§ The task: After going through the data, give the number of lines that contain the word "zoom" as your sole answer.

§ Entries supplied:

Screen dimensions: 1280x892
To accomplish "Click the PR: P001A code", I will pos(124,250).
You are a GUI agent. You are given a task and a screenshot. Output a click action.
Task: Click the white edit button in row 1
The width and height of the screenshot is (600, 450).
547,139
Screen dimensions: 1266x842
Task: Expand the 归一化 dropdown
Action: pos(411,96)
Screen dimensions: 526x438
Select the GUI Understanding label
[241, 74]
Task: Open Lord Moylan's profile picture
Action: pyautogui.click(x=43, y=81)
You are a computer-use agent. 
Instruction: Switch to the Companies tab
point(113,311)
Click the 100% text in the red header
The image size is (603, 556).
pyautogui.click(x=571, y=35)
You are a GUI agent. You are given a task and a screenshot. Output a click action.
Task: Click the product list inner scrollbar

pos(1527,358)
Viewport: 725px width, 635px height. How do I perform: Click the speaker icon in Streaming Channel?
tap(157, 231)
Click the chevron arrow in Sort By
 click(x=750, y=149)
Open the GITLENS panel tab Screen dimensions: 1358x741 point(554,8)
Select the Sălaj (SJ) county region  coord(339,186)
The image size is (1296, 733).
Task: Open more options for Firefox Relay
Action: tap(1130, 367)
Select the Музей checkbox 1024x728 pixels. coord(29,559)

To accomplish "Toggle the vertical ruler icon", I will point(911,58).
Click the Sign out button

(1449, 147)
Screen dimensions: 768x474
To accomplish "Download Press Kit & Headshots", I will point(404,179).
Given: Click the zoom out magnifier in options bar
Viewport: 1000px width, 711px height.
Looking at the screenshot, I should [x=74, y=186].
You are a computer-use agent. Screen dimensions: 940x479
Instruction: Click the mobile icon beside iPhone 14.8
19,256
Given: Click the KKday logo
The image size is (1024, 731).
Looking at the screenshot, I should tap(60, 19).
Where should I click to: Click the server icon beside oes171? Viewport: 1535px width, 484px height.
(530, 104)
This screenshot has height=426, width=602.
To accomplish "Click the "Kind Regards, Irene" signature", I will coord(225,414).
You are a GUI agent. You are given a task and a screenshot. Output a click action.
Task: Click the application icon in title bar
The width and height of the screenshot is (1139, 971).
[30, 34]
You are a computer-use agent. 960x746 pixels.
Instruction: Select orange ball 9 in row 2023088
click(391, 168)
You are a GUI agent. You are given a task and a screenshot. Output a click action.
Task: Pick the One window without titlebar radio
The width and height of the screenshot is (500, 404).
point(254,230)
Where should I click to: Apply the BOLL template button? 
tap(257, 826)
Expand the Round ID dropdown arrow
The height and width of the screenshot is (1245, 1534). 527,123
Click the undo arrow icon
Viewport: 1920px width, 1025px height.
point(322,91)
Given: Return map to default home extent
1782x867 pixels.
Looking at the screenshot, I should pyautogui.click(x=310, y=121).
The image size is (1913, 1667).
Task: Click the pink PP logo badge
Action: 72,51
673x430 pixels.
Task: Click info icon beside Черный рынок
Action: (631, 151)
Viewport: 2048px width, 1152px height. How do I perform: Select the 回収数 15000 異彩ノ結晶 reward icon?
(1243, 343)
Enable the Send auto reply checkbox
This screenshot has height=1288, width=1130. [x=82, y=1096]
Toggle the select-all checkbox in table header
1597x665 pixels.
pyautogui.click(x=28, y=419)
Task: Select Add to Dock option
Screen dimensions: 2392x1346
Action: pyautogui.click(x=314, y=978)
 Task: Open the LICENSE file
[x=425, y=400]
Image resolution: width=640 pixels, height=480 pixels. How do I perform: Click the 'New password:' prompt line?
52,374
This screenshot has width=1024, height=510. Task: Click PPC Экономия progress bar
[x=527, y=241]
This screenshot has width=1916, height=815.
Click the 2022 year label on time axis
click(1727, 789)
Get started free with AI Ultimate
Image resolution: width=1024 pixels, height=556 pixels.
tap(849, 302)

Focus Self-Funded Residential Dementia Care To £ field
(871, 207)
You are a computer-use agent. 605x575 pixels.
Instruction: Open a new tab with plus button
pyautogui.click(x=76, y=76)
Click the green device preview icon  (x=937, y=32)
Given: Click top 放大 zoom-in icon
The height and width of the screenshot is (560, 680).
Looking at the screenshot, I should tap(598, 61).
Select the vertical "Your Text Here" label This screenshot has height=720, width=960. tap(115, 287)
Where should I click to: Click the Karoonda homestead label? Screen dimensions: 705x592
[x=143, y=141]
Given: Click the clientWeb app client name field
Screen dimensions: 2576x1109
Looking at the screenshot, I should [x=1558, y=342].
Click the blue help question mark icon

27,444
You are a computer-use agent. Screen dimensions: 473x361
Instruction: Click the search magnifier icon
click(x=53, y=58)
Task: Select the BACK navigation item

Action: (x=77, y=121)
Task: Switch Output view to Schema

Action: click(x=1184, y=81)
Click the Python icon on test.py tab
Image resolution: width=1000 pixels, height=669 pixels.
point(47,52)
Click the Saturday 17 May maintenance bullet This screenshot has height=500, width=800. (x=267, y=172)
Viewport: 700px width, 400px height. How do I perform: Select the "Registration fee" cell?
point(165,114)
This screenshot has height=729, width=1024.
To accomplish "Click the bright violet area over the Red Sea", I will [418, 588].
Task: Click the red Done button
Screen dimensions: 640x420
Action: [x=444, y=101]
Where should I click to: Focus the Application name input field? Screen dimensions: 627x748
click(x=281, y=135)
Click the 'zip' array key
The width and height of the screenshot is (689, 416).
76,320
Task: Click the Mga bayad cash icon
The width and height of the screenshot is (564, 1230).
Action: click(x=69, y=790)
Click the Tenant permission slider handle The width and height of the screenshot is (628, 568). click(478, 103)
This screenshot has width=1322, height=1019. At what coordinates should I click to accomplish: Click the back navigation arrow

§ Answer below: 2